We experimented with both disjunctive (OR) queries and conjunctive (AND) queries. All queries tend to introduce a query bias towards large, content rich pages (see Section 4). For conjunctive queries one can try to pick keywords such that fewer than 100 results are returned, thus eliminating the ranking bias. Unfortunately this increases the query bias.
Disjunctive (OR) queries are made out of random sets of keywords drawn from the lexicon. We used sets of four. To reduce the query and ranking bias the words need to be chosen so that their frequencies are roughly the same, since some search engines prefer infrequent keywords to rank results.
To compute conjunctive (AND) queries, pairs of random keywords are used (sets of 3 will often result in 0 hits). Keywords are paired carefully to return a small but non-empty set of results. This is done as follows: The list of available keywords is sorted by frequency. A lower and an upper threshold are picked iteratively so that keywords equidistant from the thresholds tend to give between 1 and 100 results in a conjunctive query. Then the keywords contained between the thresholds are randomly sampled. The resulting set of keywords is sorted by frequency, and keywords equidistant from the ends of the list are paired to form queries.
Given a random query in one of the two schemes, a URL is obtained from a designated search engine by selecting a random result page from the top 100 result pages returned by the search engine for the query.
This query based sampling approach is subject to various biases, that is some pages tend to have a higher probability of being selected as a sample. This gives them a higher "weight". Eventually what we end up estimating is the ratio of the total weight of the pages indexed by one engine to the total weight of the pages indexed by another. However the bias introduced seems reasonable or even favourable, in the sense that we tend to give a higher weight to "interesting" pages namely pages rich in content in our language of choice. This is further discussed in Section 5.
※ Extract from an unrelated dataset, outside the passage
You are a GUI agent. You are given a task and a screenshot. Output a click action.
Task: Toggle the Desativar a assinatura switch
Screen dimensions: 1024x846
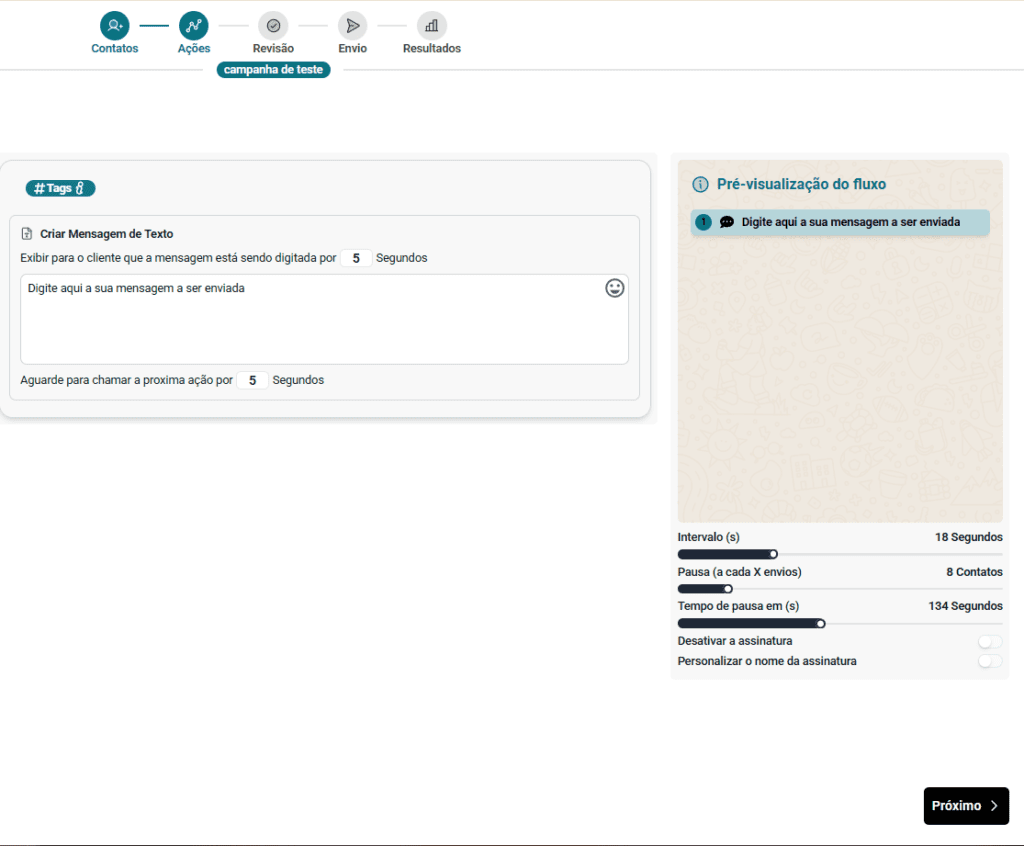pyautogui.click(x=990, y=641)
The strong query is constructed as follows. The page is fetched from the Web and we analyse the contents to compute a conjunctive query composed of the k (say 8) most significant terms in the page. Significance is taken to be inversely proportional to frequency in the lexicon. Words not found in the lexicon are ignored since they may be typographical errors (which tend to be transient) or words that might not have any discriminative value (e.g., common words in a foreign language.) The strong query is sent to each of the search engines in turn and the results are examined. If one of the result URLs matches the query URL then the query URL is noted as being present in the engine's database.
The matching has three aspects:
(a) Normalization. All URLs are translated to lowercase and optional filenames such as index.htm[l], home.htm[l] are eliminated. Relative references of the form "#..." and port numbers are removed as well. Hostnames are translated to IP addresses when one of the URLs involves an IP address.
(b) Actual matching. This is done in several ways depending on how strict the matching requirement is:
(c) Filtering out dynamic and low-content pages. Pages that are detected by none of the search engines (including the source) may be regarded as dynamic Web pages and filtered out of the statistics on the assumption that they contain changing content. Similarly, some pages actually have very little textual content which results in an ineffective strong query. (That is, the strong query returns a large number of matches from either the source or the engine being tested.) Ignoring such pages allows us to focus on content rich pages with relatively static content.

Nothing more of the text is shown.